Las ojeras se celebran como trofeos, el insomnio como prueba de disciplina, y el burnout como señal inequívoca de que “lo estás dando todo”.
Las ojeras se celebran como trofeos, el insomnio como prueba de disciplina, y el burnout como señal inequívoca de que “lo estás dando todo”.
Dicen que el esfuerzo todo lo puede. Que si trabajas dieciséis horas al día, duermes con un ojo abierto y desayunas ansiedad con café, algún día llegarás a la cima. ¿La cima de qué? Bueno, de la gastritis, el burnout y quizá del hospital más cercano.
¡Y cuidado si te quejas! Porque exigir una paga justa, horarios laborales razonables, tiempo de ocio y un poco de descanso nos convierte en una generación de cristal. Una generación que “quiere todo fácil” o que “no está dispuesta a dar la milla extra”. Pero ¿realmente somos de cristal o simplemente estamos exigiendo derechos básicos universales?
No queremos todo fácil, estamos conscientes de que hay que trabajar por ello. Sin embargo, se ha romantizado peligrosamente el esfuerzo que parece que si no pasamos un calvario para obtener lo que queremos, entonces no lo vale. Pareciera que, si no pusiste en riesgo tu salud mental y física, drenaste tus energías no es un logro tan valioso.
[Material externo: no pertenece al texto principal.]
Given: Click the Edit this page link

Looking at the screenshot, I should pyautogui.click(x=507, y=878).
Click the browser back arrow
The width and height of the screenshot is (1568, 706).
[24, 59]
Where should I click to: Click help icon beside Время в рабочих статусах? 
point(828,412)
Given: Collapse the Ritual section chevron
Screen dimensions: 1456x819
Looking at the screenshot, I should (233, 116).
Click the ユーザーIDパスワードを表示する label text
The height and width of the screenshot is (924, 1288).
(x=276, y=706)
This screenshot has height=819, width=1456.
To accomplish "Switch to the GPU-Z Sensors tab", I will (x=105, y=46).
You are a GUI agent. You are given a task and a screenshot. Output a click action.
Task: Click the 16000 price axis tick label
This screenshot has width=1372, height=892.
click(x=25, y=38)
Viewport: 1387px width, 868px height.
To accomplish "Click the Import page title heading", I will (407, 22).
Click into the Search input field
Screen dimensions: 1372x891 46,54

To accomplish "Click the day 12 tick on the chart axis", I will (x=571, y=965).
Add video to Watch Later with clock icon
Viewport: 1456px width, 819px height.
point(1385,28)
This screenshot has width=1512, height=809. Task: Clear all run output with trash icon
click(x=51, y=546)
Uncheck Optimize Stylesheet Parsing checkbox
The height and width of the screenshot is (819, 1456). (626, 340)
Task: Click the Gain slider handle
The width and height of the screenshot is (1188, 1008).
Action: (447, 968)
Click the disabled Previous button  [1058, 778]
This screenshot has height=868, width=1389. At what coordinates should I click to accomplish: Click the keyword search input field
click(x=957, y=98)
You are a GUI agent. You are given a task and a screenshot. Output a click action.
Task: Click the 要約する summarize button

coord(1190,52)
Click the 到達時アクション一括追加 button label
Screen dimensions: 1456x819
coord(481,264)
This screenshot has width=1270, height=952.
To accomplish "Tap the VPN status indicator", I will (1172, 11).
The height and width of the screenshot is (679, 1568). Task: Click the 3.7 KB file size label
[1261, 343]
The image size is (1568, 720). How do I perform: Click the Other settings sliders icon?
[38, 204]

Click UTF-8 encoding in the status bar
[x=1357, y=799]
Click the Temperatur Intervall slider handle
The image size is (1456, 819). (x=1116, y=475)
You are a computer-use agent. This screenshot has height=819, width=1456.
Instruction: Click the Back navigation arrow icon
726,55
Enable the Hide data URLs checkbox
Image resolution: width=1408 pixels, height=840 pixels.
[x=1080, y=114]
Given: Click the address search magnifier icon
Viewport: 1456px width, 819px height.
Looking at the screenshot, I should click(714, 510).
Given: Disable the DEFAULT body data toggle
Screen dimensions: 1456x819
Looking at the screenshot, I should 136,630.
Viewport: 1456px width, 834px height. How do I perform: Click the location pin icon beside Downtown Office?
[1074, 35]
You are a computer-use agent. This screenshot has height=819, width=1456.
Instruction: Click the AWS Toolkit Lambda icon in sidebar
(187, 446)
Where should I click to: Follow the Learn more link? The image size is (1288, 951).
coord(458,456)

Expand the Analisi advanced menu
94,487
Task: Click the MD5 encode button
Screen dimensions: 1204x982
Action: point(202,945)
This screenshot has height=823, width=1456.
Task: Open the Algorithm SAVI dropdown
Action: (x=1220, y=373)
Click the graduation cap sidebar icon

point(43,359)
La romantización del esfuerzo es uno de los mitos más rentables de nuestro tiempo. Se nos repite que todo es posible si trabajamos lo suficiente, que las ojeras son una medalla y el insomnio un paso hacia el éxito. Pero esa narrativa es cruel: convierte el cansancio en virtud y al fracaso en una culpa personal.
Esta narrativa del “si trabajas lo suficiente, lo lograrás” tiene varias grietas. Una de ellas, y quizá la más considerable, es que ignora las desigualdades estructurales. La romantización del esfuerzo constituye una narrativa que privilegia la ética del sacrificio sobre el análisis de las condiciones estructurales. Este enfoque plantea que el éxito depende exclusivamente de la disciplina individual, invisibilizando otros factores. Hace parecer que el fracaso se debe únicamente a la falta de disciplina, cuando en realidad influyen factores como el acceso a educación, redes de apoyo, recursos económicos o hasta la salud mental.
Dicha situación normaliza dinámicas de explotación laboral, pues el cansancio extremo se interpreta como capacidad humana. Se confunde la dignidad del trabajo con la glorificación del desgaste. Las ojeras se celebran como trofeos, el insomnio como prueba de disciplina, y el burnout como señal inequívoca de que “lo estás dando todo”. Pero detrás de ese barniz motivacional se esconde un sistema que aplaude la explotación, mientras nos convence de que el desgaste es mérito personal. Frases como “el que quiere, puede” o “dormir es de débiles” legitiman jornadas extenuantes y la precarización laboral, en lugar de cuestionar las condiciones que obligan a la gente a sobreexigirse.
Asimismo, se desvaloriza el descanso y el ocio, reduciendo la vida a la lógica productivista. ¿Cómo te atreves a no ser productivo las 24 horas del día? “Descansar es pecado y disfrutar es sospechoso.” Bajo esta lógica, solo lo productivo es valioso. El ocio, el autocuidado o simplemente el disfrute se ven como pereza, cuando en realidad son necesarios para la vida y la creatividad.
El individuo, en consecuencia, es responsabilizado de manera absoluta por sus logros o fracasos, cargando con culpas que deberían distribuirse en la esfera social y estructural. Si algo no sale bien, el discurso de la romantización del esfuerzo lleva a la culpa personal: “no lo lograste porque no trabajaste lo suficiente”. Se borran las barreras externas y se instala la idea de que el esfuerzo constante es la única vía legítima al éxito.
El esfuerzo es valioso, sí, pero no debería ser romantizado. Más bien, necesita ser acompañado de condiciones justas, acceso equitativo a oportunidades, reconocimiento de los límites humanos y un cambio cultural que no glorifique el agotamiento como si fuera sinónimo de grandeza. El esfuerzo sin condiciones dignas es solo desgaste, y glorificarlo es una manera elegante de justificar la explotación. El descanso y el disfrute también sostienen la vida, aunque nos hagan creer lo contrario. Romantizar el esfuerzo es, en el fondo, deshumanizarnos. Lo verdaderamente revolucionario no es trabajar hasta morir, sino exigir que trabajar para vivir no nos cueste la vida.
Es urgente desmitificar el esfuerzo como ideal romántico y situarlo en un marco más amplio de justicia social, donde el trabajo conserve dignidad, pero no se convierta en un instrumento de desgaste ni en una coartada para perpetuar desigualdades.